As for creating collections aka shelves? Again, Calibre does an excellent job of that. For the most part, I don't bother. Author, series or book title fragment in search works quite well for locating books. Want to locate a book in the Prince Roger series? rog in the search bar. Care to locate the Belisarius series? beli in the search bar -- actually bel works but also pops up David Edding's Belgariad series. Tap on Belisarius and see all 6 books in the series. Total elapsed time from tapping the search bar on the home page, tapping on library since the search bar on the home page defaults to bookstore, type in 3-4 letters, 1 to 3 taps to select a book was less than 5 seconds.
And I have close to 8 thousand books on my computer, some of which I know I will never read again but why have 5TB of local storage if you can't keep old files around? I use Calibre to manage that collection just ensuring I edit the author name/author sort to allow keeping books together. Considering that the H. Beam Piper books I own have come with H B Piper, H. B. Piper, H. Beam Piper. H Beam Piper and Henry Beam Piper as the author name, Calibre makes it easy to modify the metadata to have all of them as author: H. Beam Piper and author sort as Piper, H. Beam
Deleting items doesn't seem to take all that long to me. But then I only delete one at a time from the Kobo UI. For mass deletions, I generally use Calibre. For really mass deletions, SD Formatter works like a charm.
Searching for a book using the Kobo search bar seems quite speedy. It took less than a second to return
A Connecticut Yankee in King Arthur's Court when I typed conn in the search bar. Typing in 'webe' to locate books by David Weber returned David Weber as the only search return before I got my finger off the keyboard from typing the 2nd e. Of course, I then had to scroll through the 8 pages of books by David Weber to see all of them.
Had I been looking for a specific book, say
The Apocalypse Troll, typing ap brought that up as the second item on the search list while 'apo' made it one of three choices (
The Apocalypse Troll,
Napoleon the Little and
The Ultimate Weapon).
Going to my computer and trying to find a book in the collection there took longer either boring down through the directory structure or doing a search on the root directory.
As for finding a book in a different language? The only issues I've had were with Cyrillic books.
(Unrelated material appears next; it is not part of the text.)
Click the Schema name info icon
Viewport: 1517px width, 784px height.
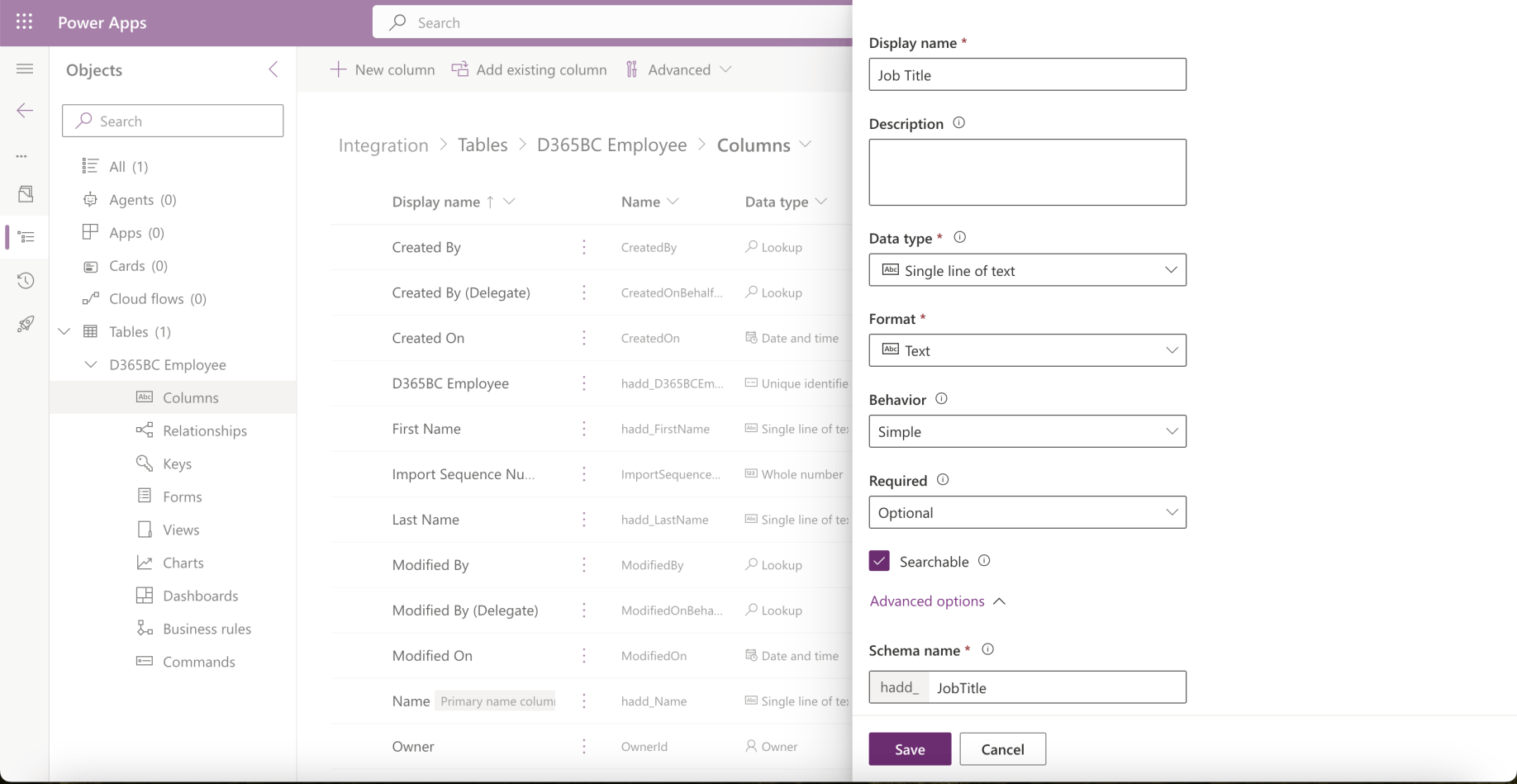tap(987, 649)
Locating them in the library isn't all that hard since I did go to the trouble of setting the author/author sort and book title in latin characters. Again bulk edits of metadata makes life much easier. Since the Kobo ereader is Linux based, adding more languages should not be that major a task.
As for needing all that metadata? Depends on how you define need. Personally, I find much of it useful and would like to keep that information around. Trivia such as where I am in reading multiple books, font, font size, margin and line spacing selected for the book when I last had it open, when was I last reading that book, etc.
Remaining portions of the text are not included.